Elle doit comporter 11 mentions obligatoires :
- la définition des activités confiées au stagiaire,
- les dates de début et de fin de stage,
- la durée hebdomadaire maximale de présence du stagiaire dans l’entreprise,
- le montant de la gratification versée et les modalités de son versement,
- la liste des avantages offerts,
- le régime de protection sociale du stagiaire,
- les conditions dans lesquelles le responsable du stage assure l’encadrement du stagiaire,
- les modalités de suspension et de résiliation du stage,
- les clauses du règlement intérieur de l’entreprise applicable au stagiaire.
La durée du stage ne peut excéder 6 mois, renouvellement compris.
La convention de stage ne doit pas être conclue dans le but de remplacer provisoirement un salarié, de pallier à un surcroit d’activité, ou encore pour occuper un emploi permanent.
Les stages doivent être rémunérés dès lors que la durée du stage excède deux mois.
Le minimum légal est de 31,1% du SMIC .
Cependant, de nombreuses conventions collectives prévoient un montant supérieur, lequel dépendra souvent du niveau d’étude.
A cette gratification, peuvent s’ajouter le remboursement des frais de transport ou encore le bénéfice de tickets restaurants.
Les stagiaires bénéficient d’une protection sociale contre les accidents du travail et maladies professionnelles au même titre que celle d’un salarié.
Les indemnités de stage doivent faire l’objet d’une déclaration fiscale si le stage est facultatif et/ou si sa durée excède 3 mois.

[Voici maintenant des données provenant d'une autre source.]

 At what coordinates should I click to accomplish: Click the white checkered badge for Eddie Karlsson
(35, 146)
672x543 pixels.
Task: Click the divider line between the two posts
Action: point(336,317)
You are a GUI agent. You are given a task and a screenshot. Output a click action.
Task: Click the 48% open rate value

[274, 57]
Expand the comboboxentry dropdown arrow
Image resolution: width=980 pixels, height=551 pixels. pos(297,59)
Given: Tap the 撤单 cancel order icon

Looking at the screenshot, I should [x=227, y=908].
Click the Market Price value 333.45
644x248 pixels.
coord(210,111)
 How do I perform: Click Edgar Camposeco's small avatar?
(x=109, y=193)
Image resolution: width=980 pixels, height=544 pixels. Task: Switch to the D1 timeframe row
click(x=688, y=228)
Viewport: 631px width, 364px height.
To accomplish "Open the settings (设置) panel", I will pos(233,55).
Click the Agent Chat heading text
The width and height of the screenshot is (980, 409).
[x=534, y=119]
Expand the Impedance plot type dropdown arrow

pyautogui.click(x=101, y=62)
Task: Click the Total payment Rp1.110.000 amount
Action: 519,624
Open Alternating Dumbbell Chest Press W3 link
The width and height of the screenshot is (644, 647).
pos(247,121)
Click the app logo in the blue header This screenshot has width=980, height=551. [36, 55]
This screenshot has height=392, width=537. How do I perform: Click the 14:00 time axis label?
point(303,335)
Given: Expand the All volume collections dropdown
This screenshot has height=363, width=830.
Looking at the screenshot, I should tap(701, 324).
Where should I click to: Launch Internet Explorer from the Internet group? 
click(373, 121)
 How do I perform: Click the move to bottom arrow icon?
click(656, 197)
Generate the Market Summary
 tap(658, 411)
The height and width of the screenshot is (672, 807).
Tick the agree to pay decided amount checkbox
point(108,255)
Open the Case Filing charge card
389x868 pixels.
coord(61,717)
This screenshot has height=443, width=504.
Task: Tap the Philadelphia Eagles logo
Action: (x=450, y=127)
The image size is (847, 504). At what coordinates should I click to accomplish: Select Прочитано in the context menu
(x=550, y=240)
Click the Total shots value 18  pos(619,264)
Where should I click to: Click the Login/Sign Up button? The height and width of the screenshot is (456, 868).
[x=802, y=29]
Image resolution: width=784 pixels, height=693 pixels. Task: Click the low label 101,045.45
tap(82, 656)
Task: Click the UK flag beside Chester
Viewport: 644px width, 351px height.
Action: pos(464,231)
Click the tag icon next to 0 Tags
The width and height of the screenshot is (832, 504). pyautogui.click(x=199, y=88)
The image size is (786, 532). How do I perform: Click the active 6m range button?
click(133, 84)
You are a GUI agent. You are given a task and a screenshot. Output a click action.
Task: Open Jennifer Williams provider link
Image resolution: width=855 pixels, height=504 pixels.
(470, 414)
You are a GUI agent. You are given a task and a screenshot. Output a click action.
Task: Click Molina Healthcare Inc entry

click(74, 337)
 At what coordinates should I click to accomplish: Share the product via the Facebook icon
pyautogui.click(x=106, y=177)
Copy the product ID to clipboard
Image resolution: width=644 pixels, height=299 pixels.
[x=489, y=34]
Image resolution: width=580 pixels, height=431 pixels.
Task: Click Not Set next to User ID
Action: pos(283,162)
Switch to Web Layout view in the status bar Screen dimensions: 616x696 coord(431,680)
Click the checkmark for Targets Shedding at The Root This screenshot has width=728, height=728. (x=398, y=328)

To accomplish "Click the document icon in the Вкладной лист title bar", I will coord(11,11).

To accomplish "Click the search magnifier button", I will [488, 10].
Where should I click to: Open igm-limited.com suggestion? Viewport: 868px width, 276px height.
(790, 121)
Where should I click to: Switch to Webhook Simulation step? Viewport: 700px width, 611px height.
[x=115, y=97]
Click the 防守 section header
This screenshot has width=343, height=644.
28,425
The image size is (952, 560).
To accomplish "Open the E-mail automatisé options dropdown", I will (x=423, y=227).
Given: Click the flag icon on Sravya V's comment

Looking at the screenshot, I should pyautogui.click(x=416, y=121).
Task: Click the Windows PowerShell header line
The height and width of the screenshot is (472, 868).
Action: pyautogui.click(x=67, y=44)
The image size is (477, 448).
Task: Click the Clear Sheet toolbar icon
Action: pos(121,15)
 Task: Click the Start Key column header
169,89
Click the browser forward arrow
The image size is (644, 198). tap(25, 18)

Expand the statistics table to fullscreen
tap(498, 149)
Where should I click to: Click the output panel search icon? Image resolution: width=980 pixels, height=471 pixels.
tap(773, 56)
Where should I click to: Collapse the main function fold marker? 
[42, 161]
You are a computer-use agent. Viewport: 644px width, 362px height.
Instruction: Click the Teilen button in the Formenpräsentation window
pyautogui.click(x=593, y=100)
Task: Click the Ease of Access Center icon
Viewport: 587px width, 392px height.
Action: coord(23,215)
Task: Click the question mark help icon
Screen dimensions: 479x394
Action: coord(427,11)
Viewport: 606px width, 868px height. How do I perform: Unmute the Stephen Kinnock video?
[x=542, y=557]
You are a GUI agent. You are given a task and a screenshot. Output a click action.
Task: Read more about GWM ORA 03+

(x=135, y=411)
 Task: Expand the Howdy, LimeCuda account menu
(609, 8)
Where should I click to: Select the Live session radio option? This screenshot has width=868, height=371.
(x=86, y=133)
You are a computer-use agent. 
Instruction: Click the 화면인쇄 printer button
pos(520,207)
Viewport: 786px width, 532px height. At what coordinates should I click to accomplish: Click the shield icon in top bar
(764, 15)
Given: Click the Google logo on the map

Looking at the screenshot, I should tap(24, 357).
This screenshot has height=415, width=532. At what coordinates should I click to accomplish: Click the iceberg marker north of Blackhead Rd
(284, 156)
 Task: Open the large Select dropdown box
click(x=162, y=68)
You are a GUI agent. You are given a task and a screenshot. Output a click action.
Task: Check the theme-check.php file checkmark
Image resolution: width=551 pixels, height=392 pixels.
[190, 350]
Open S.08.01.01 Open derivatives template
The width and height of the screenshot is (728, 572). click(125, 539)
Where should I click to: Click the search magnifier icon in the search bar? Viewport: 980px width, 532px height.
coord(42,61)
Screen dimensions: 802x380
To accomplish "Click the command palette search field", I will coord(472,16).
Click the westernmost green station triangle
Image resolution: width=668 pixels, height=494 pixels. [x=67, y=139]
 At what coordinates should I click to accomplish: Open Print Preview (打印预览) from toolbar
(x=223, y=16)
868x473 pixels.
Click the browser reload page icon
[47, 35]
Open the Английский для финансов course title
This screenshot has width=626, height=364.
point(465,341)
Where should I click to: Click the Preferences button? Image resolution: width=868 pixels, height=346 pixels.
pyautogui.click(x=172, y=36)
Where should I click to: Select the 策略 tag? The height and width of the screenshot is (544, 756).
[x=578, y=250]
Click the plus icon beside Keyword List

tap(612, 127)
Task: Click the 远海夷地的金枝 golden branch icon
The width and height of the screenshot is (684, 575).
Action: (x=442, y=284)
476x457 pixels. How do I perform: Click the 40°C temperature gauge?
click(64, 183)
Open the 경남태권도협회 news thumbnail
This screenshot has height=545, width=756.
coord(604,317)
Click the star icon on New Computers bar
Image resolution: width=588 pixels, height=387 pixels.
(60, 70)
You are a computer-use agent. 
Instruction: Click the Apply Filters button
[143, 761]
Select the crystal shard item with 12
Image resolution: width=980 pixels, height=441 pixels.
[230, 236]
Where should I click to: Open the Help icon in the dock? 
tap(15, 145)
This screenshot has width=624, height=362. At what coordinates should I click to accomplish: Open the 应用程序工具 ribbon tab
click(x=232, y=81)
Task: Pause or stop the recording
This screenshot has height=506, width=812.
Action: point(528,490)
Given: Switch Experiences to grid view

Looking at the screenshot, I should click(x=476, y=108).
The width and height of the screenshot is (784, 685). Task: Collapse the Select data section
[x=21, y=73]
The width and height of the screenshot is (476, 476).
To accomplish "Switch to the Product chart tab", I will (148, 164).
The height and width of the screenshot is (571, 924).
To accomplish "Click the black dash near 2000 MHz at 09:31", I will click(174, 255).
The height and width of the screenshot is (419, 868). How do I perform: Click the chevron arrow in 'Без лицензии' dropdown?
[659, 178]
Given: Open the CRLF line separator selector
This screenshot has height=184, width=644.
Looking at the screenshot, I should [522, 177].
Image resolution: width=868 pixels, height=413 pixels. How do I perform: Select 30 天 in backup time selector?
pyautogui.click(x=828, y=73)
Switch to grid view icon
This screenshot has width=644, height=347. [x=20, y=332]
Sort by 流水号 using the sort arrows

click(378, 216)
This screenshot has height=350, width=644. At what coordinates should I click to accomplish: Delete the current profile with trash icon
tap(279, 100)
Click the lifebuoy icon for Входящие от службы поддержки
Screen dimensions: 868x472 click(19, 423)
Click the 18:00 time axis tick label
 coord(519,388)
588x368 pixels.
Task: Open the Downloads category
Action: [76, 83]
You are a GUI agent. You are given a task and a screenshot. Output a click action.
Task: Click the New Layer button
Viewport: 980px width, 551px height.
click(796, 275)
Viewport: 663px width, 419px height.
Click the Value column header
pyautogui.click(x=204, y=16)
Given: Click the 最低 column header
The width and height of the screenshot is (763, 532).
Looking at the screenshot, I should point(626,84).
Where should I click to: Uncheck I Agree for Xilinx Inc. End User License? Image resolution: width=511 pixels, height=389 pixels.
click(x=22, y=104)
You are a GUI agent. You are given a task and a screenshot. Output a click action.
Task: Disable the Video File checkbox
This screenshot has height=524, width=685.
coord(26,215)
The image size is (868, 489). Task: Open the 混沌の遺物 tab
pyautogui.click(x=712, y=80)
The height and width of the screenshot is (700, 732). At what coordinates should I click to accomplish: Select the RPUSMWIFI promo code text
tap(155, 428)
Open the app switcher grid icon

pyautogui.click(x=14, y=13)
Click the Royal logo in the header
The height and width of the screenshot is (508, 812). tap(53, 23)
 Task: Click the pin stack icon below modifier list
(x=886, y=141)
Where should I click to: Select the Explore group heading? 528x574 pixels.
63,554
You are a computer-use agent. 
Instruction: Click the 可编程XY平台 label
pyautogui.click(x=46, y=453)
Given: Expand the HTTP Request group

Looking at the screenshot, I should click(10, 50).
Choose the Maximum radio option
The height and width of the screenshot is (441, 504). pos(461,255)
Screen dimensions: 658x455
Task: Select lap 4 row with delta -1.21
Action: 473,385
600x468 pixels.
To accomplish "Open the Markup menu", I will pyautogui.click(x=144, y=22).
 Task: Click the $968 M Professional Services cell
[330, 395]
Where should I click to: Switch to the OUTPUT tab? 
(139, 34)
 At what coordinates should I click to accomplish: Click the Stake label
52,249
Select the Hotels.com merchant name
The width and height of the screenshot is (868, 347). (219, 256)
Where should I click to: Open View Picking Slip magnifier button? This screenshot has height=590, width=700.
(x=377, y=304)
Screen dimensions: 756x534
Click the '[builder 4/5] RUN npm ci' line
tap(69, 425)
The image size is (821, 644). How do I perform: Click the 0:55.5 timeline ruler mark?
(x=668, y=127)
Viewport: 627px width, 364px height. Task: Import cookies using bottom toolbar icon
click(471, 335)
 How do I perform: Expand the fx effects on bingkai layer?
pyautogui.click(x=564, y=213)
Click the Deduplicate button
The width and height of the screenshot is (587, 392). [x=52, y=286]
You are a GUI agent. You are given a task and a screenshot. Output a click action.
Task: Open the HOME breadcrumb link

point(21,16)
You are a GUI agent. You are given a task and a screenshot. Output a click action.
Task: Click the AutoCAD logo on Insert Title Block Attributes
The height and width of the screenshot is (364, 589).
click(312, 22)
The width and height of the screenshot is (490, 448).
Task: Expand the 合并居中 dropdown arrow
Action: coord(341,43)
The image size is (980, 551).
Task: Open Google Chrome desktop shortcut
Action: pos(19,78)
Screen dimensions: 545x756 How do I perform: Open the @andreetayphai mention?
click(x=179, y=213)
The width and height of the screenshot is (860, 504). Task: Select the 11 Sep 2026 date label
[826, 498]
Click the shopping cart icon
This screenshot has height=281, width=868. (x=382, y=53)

2) Les recours possibles ouverts aux stagiaires
Si vous estimez que l’objet de votre stage a finalement pour but le remplacement d’un salarié : en clair, vous ne voyez aucune différence entre ce que fait votre collègue Hélène – secrétaire – et vous – stagiaire dans le cadre d’un BEP de secrétariat –.
Il existe un recours contentieux : vous êtes en droit de saisir le Conseil des Prud’hommes aux fins de requalifier votre convention de stage en contrat de travail. Si votre demande est acceptée, votre employeur sera condamné à vous verser :
- un rappel de salaire sur la base minimum du Smic,
- une indemnité compensatrice des congés payés,
- une indemnité pour rupture abusive.
Ce mécanisme de requalification s’explique par le fait que l’on va considérer que votre convention de stage était en réalité un contrat à durée indéterminée :
- vous deviez donc percevoir un salaire à hauteur du minimum légal,
- votre employeur ne pouvait mettre fin à votre contrat sans respecter la procédure du licenciement, ce qui justifie les indemnités pour rupture abusive.
Toutefois, l’équipe de Cliquedroit vous recommande d’utiliser ce recours avec précaution et prudence pour plusieurs raisons.
Il s’agit d’une procédure contentieuse qui peut s’avérer couteuse et surtout longue. D’autre part, elle pourrait vous « griller » dans certains milieux.
Il est évident que Bob – stagiaire – aura très certainement du mal à trouver un stage l’année suivante s’il attaque le très célèbre cabinet parisien qui l’a exploité tout l’été…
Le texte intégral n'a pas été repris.